Magelang News – Bantul, Kepolisian Resor (Polres) Bantul berhasil mengamankan seorang pelajar berinisial NA (18), tersangka dalam kasus duel berdarah yang menewaskan pelajar lainnya, ASP (17), di wilayah Pleret, Bantul. NA alias Dobleh ditangkap di rumahnya di wilayah Jetis, Bantul, setelah sempat buron selama satu minggu pasca kejadian.
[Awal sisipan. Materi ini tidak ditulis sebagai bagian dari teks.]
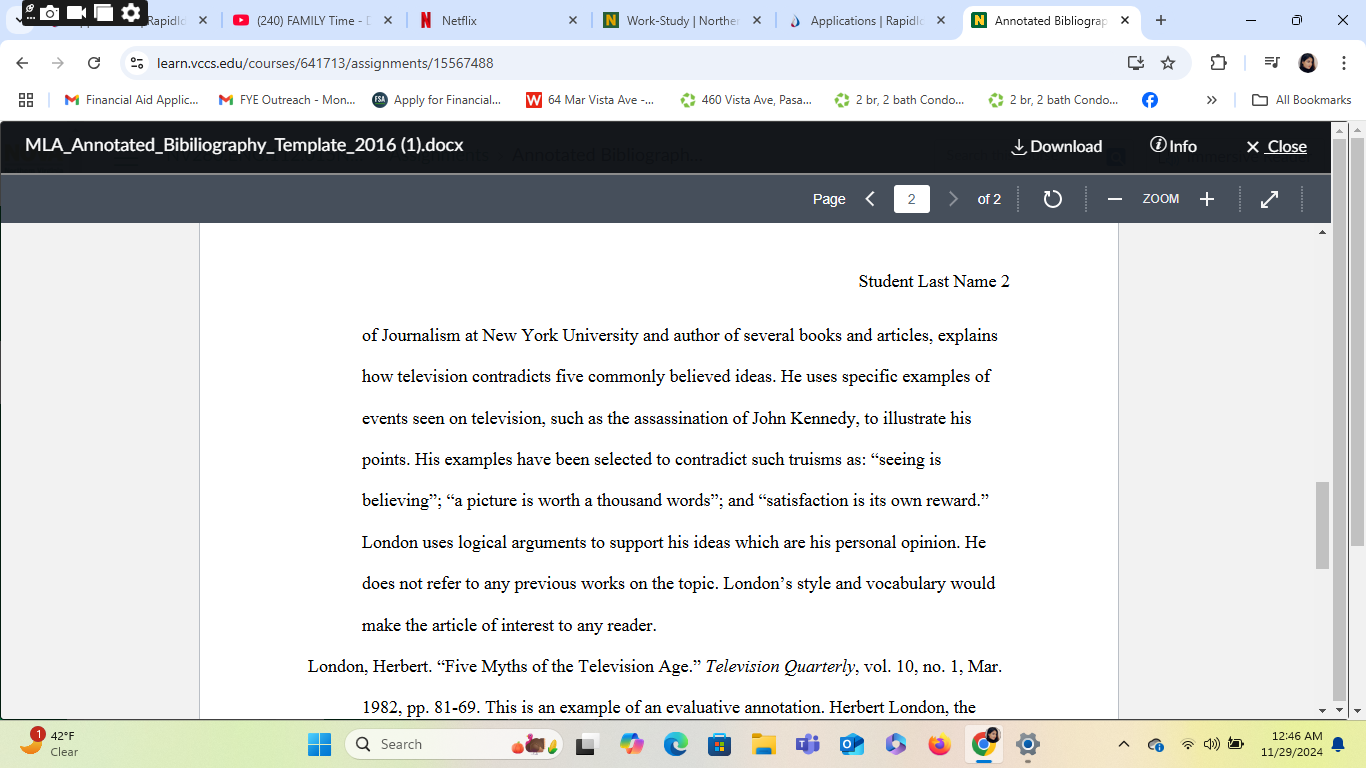Zoom in on the document
Image resolution: width=1366 pixels, height=768 pixels.
pyautogui.click(x=1207, y=198)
“Kami telah mengamankan NA (18) alias Dobleh, warga Jetis, Bantul, di rumahnya. Pelaku diamankan seminggu setelah kejadian,” ujar Kasat Reskrim Polres Bantul, AKP Achmad Mirza, dalam jumpa pers di Mapolres Bantul, Senin (26/5/2025).
Dalam penangkapan tersebut, polisi juga menyita sejumlah barang bukti, termasuk sebilah celurit bergagang kayu dengan panjang sekitar 55 sentimeter, serta pakaian dan helm yang dikenakan pelaku saat kejadian.
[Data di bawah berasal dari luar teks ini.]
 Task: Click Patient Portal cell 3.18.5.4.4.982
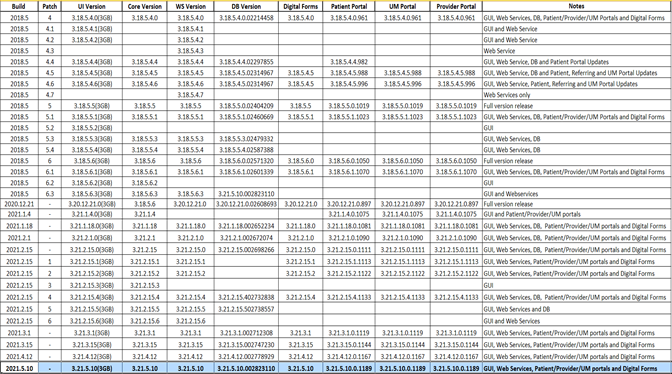tap(349, 62)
Menurut keterangan AKP Mirza, penangkapan sempat mengalami hambatan karena pelaku melarikan diri dan berpindah-pindah tempat untuk menghindari kejaran polisi.
“Pelaku diamankan seminggu setelah kejadian karena sempat melarikan diri, jadi pelaku ini berpindah-pindah,” jelasnya.
Atas perbuatannya, NA disangkakan melanggar Pasal 338 KUHP tentang pembunuhan, subsider Pasal 351 ayat (3) KUHP tentang penganiayaan yang menyebabkan kematian, atau Pasal 80 ayat (3) juncto Pasal 76C UU No. 35 Tahun 2014 tentang Perlindungan Anak. Ancaman hukuman maksimal dalam kasus ini mencapai 15 tahun penjara.
Sebelumnya, peristiwa tragis itu terjadi pada Minggu dini hari, 11 Mei 2025, di Jalan Bawuran, Pleret, Bantul. ASP, pelajar asal Magelang yang tinggal di Kalurahan Wirokerten, Banguntapan, tewas usai terkena sabetan celurit di bagian dada. Hasil pemeriksaan medis menunjukkan luka tusuk yang diderita menembus hingga ke paru-paru. Korban sempat dilarikan ke rumah sakit namun meninggal dunia dalam perjalanan.